Thursday, September 10, 2015

World Suicide Prevention Day: Truths To Know About Those Who Battle

Today is World Suicide Prevention Day. It's a cause that has become one of my biggest focuses in the last year. A few years ago I lost a cousin to suicide, I have friends who have contemplated and attempted suicide, and I have battled the demons myself. Suicide  feels like a scary topic. For those who deal with it first hand, and those who are too frightened to deal with it and turn away. And I think, for a lot of people who watch loved ones with depression, it feels scary because they feel helpless. I understand that. From the point of those who battle it, so do we.

Perhaps learning more about who we are, and what you can do, would help.  So here are a few things you should know about us.

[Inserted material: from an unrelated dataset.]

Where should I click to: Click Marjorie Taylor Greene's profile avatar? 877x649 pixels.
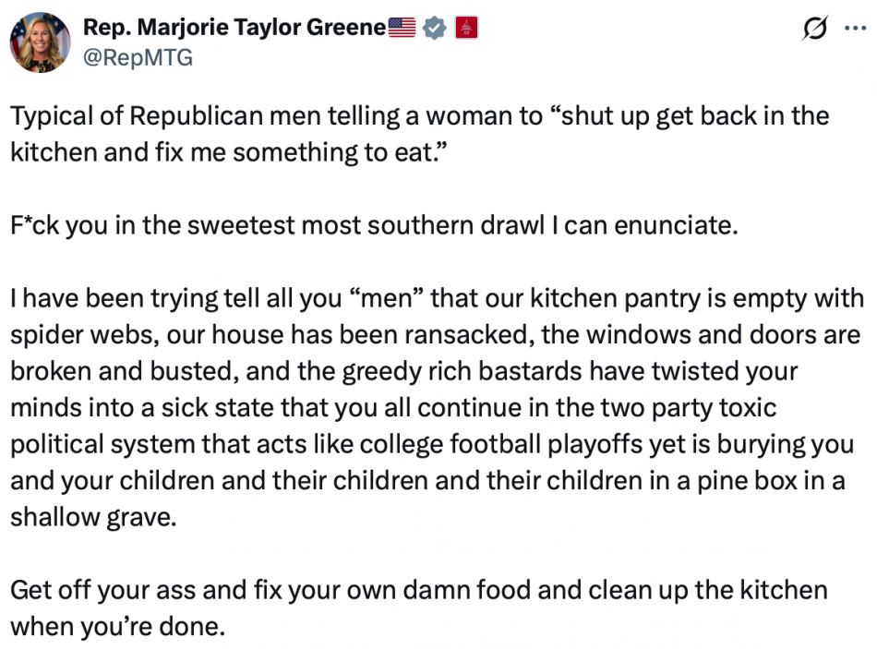40,42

  • We are strong. So strong. Look how much we've gotten through every day, all day, while battling depression. 
  • We are working as hard as we can. When we aren't able to do something, we physically aren't able to do it. It's not a matter of being lazy or not wanting to or having "messed up priorities". We are unable. The same way that someone with cancer, or diabetes, or heart disease may be unable. 
  • We want to be able to see you, to do things with you, to get out from under the covers. We want to fee safe "out there." We long for that day. So don't give up. Don't stop inviting us or trying to help us.  The 10th, 100th, 1000th time you ask might be the one that saves us when we're ready to lose our battle all together, when we feel like everyone's given up on us. 
  • We feel alone. Constantly. We feel more alone in a room full of people who don't understand us (which is quite possibly everyone) than we do when we're actually alone. 
  • We know we're not like you. Which is exactly why we always feel alone. Please don't continue to point it out, unless you're doing so in a way that is entirely, and genuinely, positive (i.e. we have some creative skill you wish you possessed, for instance).  
  • We're not stuck up or judgemental.  We aren't looking down on you or too good to join in your fun.  We just can't enjoy the things you do, even if we want to. It feels unauthentic to pretend, and often, downright anxiety or panic producing. 
  • The one thing that feels real is clinging on to who we are. Regardless of how little we think of ourselves, please, don't make us give up the few bits of our identity we may believe in and hold on to. Don't make us change for you. It will verify our thought that we're nothing, unworthy, unloveable as our true selves. 
  • Sometimes the smallest things seem like the biggest victories. Don't downplay them.  But also don't exaggerate them like we're a little child. We can spot inauthentic from a mile away, and the last thing we want is to feel like people are walking on eggshells, playing a part, or putting on a show for us. Again, it will only verify how much trouble we feel we cause everyone else, and add one more thing to our list of why we're nothing. 
  • We don't understand our depression, or our tears, much better than you do, other than knowing it's part of our life and our brain. If I don't know why I'm crying, or why I'm feeling so bad, the answer is simply depression. 
  • For many of us, depression is a lifelong illness. We may get better or worse, but it doesn't get cured. This is particularly the case with someone who battles mood cycling. Our (hypo)manic stages may suggest we're better, full of life.  But that also suggests eventually, we'll crash back down eventually.  If you have someone in your life who suffers from depression, know that they may always do so. Don't like us or love us for who we are when we're "better" or "normal".   Like us or love us just for who we are. All of us. 
  • We are not looking for attention. Most likely it's the last thing we want. We feel bad enough about ourselves. We don't want the spotlight on our lives and our illnesses, unless perhaps in situations like advocacy work where we'e sharing our stories to help others. But please, depression, or thoughts of suicide, are not attention-seeking. 
  • However, if we reach out, if we say we are depressed, or don't want to live, or anything else that suggests suicidal thoughts or behavior, please, don't dismiss it. It could be our attempts to reach out for help. And your support, and care, and concern, could be what pulls us through when we otherwise may not. 
I hope that his helps. Suicide, and mental health all together, is an elusive topic. It's been taboo. People don't want to talk about it, and others don't want to hear about it. I am not one of those people. And so, if you want to share your story, or have questions, I am all ears. Please, always feel free to reach out. As awful as mental health conditions are, it has helped me to discover one "gift" of sorts:  the ability to help others who struggle. And I strive to use that insight to the fullest.